BEGIN SUPPLIED RECORDS

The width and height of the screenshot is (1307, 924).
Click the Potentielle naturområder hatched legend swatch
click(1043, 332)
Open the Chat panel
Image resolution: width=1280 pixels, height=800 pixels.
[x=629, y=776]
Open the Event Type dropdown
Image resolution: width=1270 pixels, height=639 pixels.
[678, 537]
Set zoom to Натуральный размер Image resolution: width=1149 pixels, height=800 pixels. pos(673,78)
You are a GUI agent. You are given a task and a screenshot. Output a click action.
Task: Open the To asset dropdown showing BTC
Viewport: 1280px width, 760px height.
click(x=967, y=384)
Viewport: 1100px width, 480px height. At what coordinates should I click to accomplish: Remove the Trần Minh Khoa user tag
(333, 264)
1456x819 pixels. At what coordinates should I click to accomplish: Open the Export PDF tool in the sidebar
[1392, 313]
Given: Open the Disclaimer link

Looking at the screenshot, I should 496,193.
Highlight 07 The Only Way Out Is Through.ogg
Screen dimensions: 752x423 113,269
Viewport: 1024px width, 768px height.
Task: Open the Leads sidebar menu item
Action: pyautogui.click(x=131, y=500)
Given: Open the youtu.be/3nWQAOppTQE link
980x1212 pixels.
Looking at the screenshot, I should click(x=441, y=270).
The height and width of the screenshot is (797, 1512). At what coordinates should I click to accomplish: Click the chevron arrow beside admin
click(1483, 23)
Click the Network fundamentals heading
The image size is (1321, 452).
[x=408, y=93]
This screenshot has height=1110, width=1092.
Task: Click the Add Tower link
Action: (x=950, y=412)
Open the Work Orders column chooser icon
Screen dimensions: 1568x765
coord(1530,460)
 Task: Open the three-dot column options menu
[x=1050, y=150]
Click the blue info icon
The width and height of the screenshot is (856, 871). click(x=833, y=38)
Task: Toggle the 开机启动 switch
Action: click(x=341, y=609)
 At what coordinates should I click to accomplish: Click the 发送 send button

END SUPPLIED RECORDS

WHAT IS ASKED: Reproduce all of the records above line for line, with no changes.

THE RESPONSE:
The width and height of the screenshot is (1307, 924).
Click the Potentielle naturområder hatched legend swatch
click(1043, 332)
Open the Chat panel
Image resolution: width=1280 pixels, height=800 pixels.
[x=629, y=776]
Open the Event Type dropdown
Image resolution: width=1270 pixels, height=639 pixels.
[678, 537]
Set zoom to Натуральный размер Image resolution: width=1149 pixels, height=800 pixels. pos(673,78)
You are a GUI agent. You are given a task and a screenshot. Output a click action.
Task: Open the To asset dropdown showing BTC
Viewport: 1280px width, 760px height.
click(x=967, y=384)
Viewport: 1100px width, 480px height. At what coordinates should I click to accomplish: Remove the Trần Minh Khoa user tag
(333, 264)
1456x819 pixels. At what coordinates should I click to accomplish: Open the Export PDF tool in the sidebar
[1392, 313]
Given: Open the Disclaimer link

Looking at the screenshot, I should 496,193.
Highlight 07 The Only Way Out Is Through.ogg
Screen dimensions: 752x423 113,269
Viewport: 1024px width, 768px height.
Task: Open the Leads sidebar menu item
Action: pyautogui.click(x=131, y=500)
Given: Open the youtu.be/3nWQAOppTQE link
980x1212 pixels.
Looking at the screenshot, I should click(x=441, y=270).
The height and width of the screenshot is (797, 1512). At what coordinates should I click to accomplish: Click the chevron arrow beside admin
click(1483, 23)
Click the Network fundamentals heading
The image size is (1321, 452).
[x=408, y=93]
This screenshot has height=1110, width=1092.
Task: Click the Add Tower link
Action: (x=950, y=412)
Open the Work Orders column chooser icon
Screen dimensions: 1568x765
coord(1530,460)
 Task: Open the three-dot column options menu
[x=1050, y=150]
Click the blue info icon
The width and height of the screenshot is (856, 871). click(x=833, y=38)
Task: Toggle the 开机启动 switch
Action: click(x=341, y=609)
 At what coordinates should I click to accomplish: Click the 发送 send button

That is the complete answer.